A Short History of Camera Traps is an exhibition focusing on the interaction of human and non-human animals and the role played by photographic (and other) technology. It is founded on the ideas of the English anthropologist Alfred Gell, who drew attention to the internal similarities between camera traps and works of art. In a broadened (rather than figurative) sense, the exhibited works function as camera traps by making visible certain patterns of behavior in various environments. The exhibition itself also has a similar ambition on another level. Its shop-window mutation marks another attempt to adjust to the changing conditions of current exhibition practice. It also asks how art itself, as a form of life, adapts: not only in its forms but also in our needs. Following the example of patient photographic equipment, the exhibition thus sets a trap for the gazes of possible passers-by in order to attempt to extricate itself, along with them, from the trap of the present.

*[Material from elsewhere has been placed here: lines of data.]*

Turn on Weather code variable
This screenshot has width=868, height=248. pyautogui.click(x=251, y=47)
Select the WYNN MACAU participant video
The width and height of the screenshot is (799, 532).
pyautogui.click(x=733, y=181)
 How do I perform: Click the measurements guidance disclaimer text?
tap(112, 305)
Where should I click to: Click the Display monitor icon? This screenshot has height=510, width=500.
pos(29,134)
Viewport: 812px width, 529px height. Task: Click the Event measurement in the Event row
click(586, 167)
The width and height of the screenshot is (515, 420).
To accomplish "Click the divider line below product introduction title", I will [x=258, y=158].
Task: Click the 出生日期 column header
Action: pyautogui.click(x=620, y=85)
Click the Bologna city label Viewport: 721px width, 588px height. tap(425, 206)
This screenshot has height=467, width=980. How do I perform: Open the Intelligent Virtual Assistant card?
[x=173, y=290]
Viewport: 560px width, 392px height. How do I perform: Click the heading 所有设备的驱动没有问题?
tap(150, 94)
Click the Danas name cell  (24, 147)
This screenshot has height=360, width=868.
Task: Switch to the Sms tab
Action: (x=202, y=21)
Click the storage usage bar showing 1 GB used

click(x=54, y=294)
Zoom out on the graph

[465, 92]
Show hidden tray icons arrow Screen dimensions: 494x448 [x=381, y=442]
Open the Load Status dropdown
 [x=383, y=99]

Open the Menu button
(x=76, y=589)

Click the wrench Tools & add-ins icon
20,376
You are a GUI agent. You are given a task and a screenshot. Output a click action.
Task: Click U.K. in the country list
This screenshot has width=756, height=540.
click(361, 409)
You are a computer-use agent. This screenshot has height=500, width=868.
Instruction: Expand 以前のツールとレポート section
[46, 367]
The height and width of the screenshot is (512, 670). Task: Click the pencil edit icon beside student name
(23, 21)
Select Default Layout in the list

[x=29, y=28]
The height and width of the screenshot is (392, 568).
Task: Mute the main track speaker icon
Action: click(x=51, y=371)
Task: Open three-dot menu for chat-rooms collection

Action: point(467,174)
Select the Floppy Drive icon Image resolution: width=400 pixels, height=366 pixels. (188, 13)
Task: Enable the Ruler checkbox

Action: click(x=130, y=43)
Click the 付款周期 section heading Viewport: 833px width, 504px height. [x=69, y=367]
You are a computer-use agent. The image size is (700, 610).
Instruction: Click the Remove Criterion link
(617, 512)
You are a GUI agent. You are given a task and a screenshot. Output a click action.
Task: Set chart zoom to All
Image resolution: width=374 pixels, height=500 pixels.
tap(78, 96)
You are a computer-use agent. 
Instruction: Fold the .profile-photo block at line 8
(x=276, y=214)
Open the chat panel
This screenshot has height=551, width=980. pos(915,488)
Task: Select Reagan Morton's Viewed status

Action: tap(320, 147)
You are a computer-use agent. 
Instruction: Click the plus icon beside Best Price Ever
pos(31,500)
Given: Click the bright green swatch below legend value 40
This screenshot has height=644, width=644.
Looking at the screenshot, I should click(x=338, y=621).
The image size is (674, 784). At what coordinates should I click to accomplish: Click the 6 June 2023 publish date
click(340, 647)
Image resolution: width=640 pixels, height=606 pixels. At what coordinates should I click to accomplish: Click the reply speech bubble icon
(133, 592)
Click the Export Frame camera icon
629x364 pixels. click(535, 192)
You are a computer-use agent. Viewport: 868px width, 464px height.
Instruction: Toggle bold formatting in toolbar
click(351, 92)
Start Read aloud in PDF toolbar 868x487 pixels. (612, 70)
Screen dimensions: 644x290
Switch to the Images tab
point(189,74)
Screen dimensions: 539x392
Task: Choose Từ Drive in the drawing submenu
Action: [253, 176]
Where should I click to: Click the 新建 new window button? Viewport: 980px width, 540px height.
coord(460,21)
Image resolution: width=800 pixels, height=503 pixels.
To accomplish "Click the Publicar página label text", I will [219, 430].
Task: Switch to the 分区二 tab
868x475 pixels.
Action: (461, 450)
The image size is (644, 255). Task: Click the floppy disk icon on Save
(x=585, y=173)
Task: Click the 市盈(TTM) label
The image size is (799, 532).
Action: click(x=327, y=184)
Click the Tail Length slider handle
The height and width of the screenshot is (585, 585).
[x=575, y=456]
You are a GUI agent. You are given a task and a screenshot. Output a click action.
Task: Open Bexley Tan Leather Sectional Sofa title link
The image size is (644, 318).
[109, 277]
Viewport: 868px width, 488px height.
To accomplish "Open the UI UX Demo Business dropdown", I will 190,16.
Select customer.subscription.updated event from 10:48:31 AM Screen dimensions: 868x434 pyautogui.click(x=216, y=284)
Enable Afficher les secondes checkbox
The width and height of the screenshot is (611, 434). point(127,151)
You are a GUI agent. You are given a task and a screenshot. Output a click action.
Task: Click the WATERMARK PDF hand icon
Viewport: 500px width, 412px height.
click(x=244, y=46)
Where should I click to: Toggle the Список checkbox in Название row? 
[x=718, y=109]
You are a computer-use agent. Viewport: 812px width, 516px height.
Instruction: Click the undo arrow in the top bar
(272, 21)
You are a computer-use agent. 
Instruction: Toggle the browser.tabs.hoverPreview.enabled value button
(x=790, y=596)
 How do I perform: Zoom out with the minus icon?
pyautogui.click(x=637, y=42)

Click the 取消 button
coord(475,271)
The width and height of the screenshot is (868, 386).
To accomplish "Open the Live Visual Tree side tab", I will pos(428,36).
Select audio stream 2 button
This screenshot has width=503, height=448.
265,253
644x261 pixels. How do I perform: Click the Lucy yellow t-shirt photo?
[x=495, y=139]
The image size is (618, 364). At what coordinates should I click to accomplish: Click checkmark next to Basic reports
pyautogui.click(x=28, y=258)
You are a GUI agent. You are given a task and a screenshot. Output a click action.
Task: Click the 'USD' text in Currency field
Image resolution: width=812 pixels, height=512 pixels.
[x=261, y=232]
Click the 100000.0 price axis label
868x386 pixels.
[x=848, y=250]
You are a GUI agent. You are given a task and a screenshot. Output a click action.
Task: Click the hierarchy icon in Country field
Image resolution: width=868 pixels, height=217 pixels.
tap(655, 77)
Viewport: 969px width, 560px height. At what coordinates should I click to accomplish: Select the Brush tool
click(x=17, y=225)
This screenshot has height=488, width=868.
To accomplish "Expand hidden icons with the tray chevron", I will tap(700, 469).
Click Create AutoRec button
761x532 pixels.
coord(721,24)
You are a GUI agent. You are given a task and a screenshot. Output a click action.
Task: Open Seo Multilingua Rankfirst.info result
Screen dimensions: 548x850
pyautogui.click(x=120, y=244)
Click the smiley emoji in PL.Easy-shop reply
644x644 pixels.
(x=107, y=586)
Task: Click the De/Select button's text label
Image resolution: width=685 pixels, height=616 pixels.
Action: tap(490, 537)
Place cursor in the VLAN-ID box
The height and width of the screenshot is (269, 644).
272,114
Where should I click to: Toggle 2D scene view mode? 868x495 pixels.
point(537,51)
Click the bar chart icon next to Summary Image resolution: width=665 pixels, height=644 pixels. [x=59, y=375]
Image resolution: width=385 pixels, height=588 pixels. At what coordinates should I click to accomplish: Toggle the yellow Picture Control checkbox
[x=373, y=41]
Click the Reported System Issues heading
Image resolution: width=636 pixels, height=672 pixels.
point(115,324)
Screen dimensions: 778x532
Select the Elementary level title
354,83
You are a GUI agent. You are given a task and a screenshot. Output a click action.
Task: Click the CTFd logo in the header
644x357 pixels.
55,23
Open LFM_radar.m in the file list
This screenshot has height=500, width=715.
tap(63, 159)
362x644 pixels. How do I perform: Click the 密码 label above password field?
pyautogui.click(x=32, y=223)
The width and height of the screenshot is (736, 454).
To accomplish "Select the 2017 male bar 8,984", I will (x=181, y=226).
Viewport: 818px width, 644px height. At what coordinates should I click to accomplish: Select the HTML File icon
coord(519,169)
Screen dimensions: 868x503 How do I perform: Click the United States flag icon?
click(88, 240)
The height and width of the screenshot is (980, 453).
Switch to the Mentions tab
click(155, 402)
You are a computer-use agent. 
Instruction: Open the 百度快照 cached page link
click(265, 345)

The images of a hyena and a leopard caught in traps and doubly frozen by the camera were made in Sudan by the traveler, hunter and photographer Bedřich Machulka in the early 20th century. In his travel memoirs, Machulka recorded not only numerous descriptions of animal behavior but also a reflection on the technological conditioning of our image of the world: “In recent decades, Africa has become much closer to us due to the invention of the automobile and the airplane. Photography and film have faithfully rendered many images of African life unto us, so he who travels to Africa, being theoretically well prepared by copious reading, photography and film, is often robbed of those first, surprising impressions. He will see his notion of Africa embodied.” (Bedřich Machulka, V Africe na stezkách zvěře: Vzpomínky afrického cestovatele a lovce [Africa on the Trail of Animals: Memoirs of an African Traveler and Hunter], Prague: Orbis, 1955, p. 7.)
The architect and photographer Harry Kilberger, who emigrated from Czechoslovakia to Australia, stopped off on the Matupi Peninsula in the Bismarck Archipelago during a work trip. In a series of photographic slides, he captured the traditional process of making fish traps, from the preparation of the wicker, through the weaving, up to the laying of the traps near the sea shore.
This three-channel video by the art duo of Nicole Six and Paul Petritsch was filmed in the northern Austrian region of Waldviertel during several days of lockdown in late March and early April 2020. The camera traps were gradually placed in several locations, always for a period of one day, capturing one minute of action with every triggering of the sensor. They thus uncovered not only that which hides in the environment but also the environment itself uncovering its own variability.
In 1997, Pavel Ryška transformed several hunters’ high seats in the environs of Šašovice, his home at the time, into reading rooms of a public library. He thus allowed for their continued use, or, alternatively, improved the time spent by hunters waiting for prey. He then adapted the documentation of this event into postcard form, bringing him at least withing corresponding distance from the established art world.
The relationship of human and non-human animals is a long-term interest of the collective of artists working under the name Neozoon, who are based between Germany and France. In three short videos made between 2014 and 2017, they work with freely available photographs on which hunters pat each other on the back as they stand over their quarry, as well as YouTube videos showing pet owners cuddling with their little darlings. Using a montage of other YouTube videos, on which numerous individuals film themselves producing animal sounds, Neozoon sonify not only audiovisual but also behavioral production.
In 2013, David Přílučík, as if inadvertently, filmed a black cat, who – similarly inadvertently – demonstrated to him that immediacy is impossible.